PEDIDO 1
Liste as escravidões que, segundo o trecho, o pecado impôs a todos os homens. Considere só as que vêm enumeradas antes de "em uma palavra".
PEDIDO 2
Redigite o trecho desde "Vejamos um trecho" até "aperfeiçoe o mundo.".

TRECHO
Jamais vai se realizar plenamente. E para que não se realize plenamente, deve
ter essa visão utópica. Ou seja, não existem limites para a igualdade, para a
participação e para a diversidade.
A
sociedade que entrar nesse processo passa para uma outra etapa da história da
humanidade. Não existem limites nem modelos para a realização desses três
princípios. Eles são simultaneamente infinitos. Por isso, a dimensão utópica da
democracia é inerente ao próprio processo. Toda democracia que se confessa não
utópica está se confessando não democrática. (pp. 20-22).”
“As
atividades da CIA mostram a face cruel e imperialista dos governantes dos EUA,
representantes das multinacionais. O livro recente de Lincoln Gordon, que foi
embaixador dos EUA no Brasil no período do golpe militar de 1964, confessa o
que foi apurado na CPI do IBAD: que a CIA, tal como as multinacionais, financia
e dá dinheiro (compra as consciências, forma traidores) para candidaturas de
parlamentares e governantes, que defendem políticas da preferência do FMI e das
multinacionais.”
“O Conselho Episcopal Latino-Americano
— Celam, integrado pelos bispos da América Latina, organizou um encontro dos
Bispos da América Latina, em Medellin, na Colômbia, em 1968, onde foi aprovado
o documento de Medellin, que foi um marco para a teologia da libertação.
Vejamos um trecho do mesmo (Editora Vozes, 1980, pp. 48-49):
Fundamentação
doutrinal
A
Igreja Latino-Americana tem uma mensagem para todos os homens que, neste
Continente, têm “fome e sede de justiça”.
O
mesmo Deus que cria o homem segundo sua imagem e semelhança cria a “terra e
tudo que ela contém para uso de todos os homens e povos, de modo que os bens
criados devem bastar a todos, com equidade”, e lhe dá poder para que
solidariamente transforme e aperfeiçoe o mundo.
E
o mesmo Deus que, na plenitude dos tempos, envia seu Filho para que feito Carne
liberte a todos os homens de todas as escravidões a que os sujeitou o pecado: a
fome, a miséria, a opressão e a ignorância — em uma palavra, a injustiça e o
ódio que têm sua origem no egoísmo humano.
A
busca cristã da justiça é uma exigência do ensinamento bíblico.
Todos
nós homens somos humildes administradores dos bens.
Na
busca da salvação devemos evitar o dualismo que separa as tarefas temporais da
santificação. Apesar de estarmos rodeados de imperfeições, somos homens de
esperança. Cremos que o amor a Cristo e a nossos irmãos será não somente a
grande força libertadora da injustiça e opressão, mas a inspiradora da justiça
social, entendida como concepção de vida e impulso para o desenvolvimento
integral de nossos povos.

MATERIAL REUNIDO

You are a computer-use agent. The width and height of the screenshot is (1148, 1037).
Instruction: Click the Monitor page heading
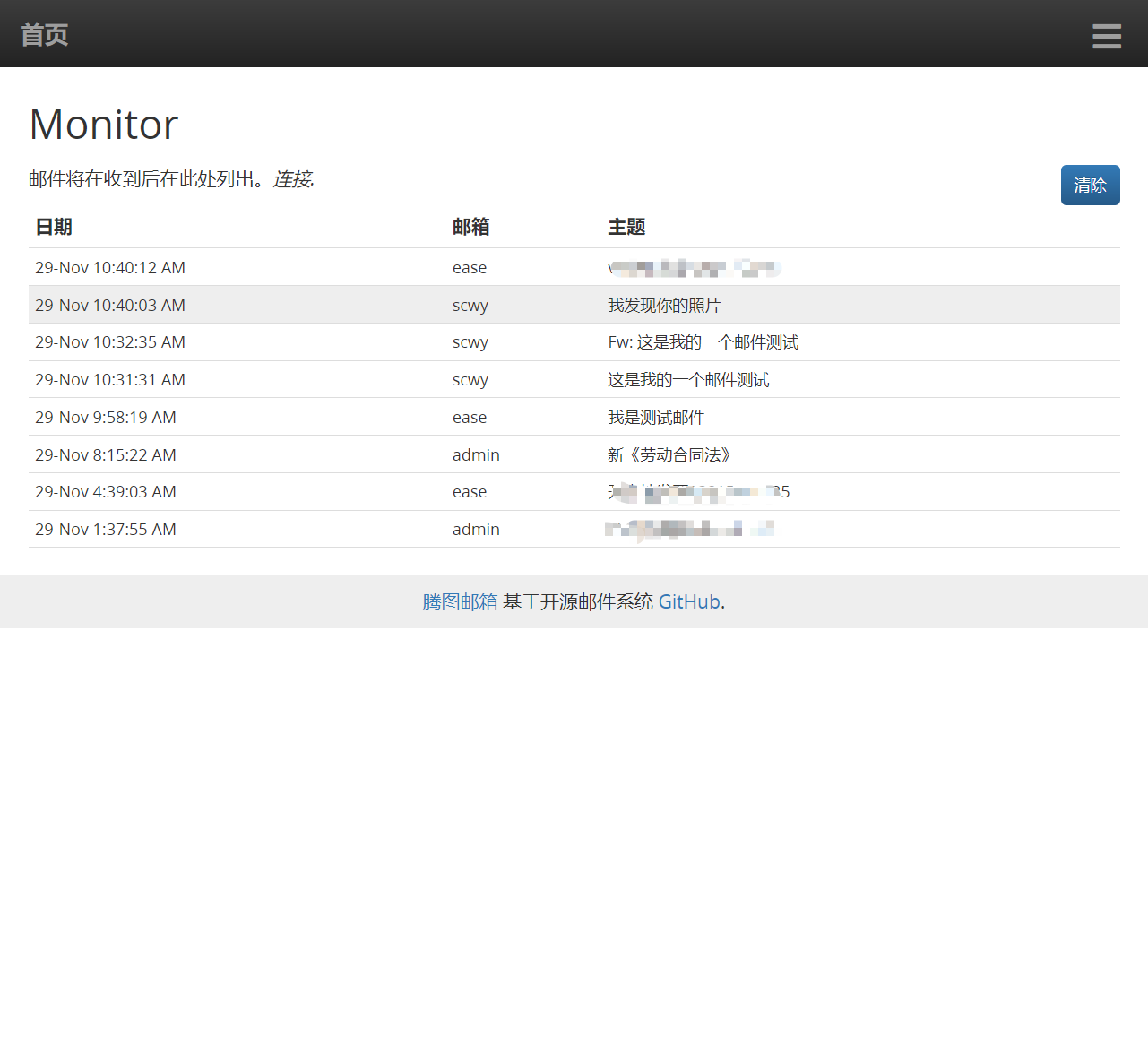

RESPOSTA 1
A fome, a miséria, a opressão e a ignorância.

RESPOSTA 2
Vejamos um trecho do mesmo (Editora Vozes, 1980, pp. 48-49):
Fundamentação
doutrinal
A
Igreja Latino-Americana tem uma mensagem para todos os homens que, neste
Continente, têm “fome e sede de justiça”.
O
mesmo Deus que cria o homem segundo sua imagem e semelhança cria a “terra e
tudo que ela contém para uso de todos os homens e povos, de modo que os bens
criados devem bastar a todos, com equidade”, e lhe dá poder para que
solidariamente transforme e aperfeiçoe o mundo.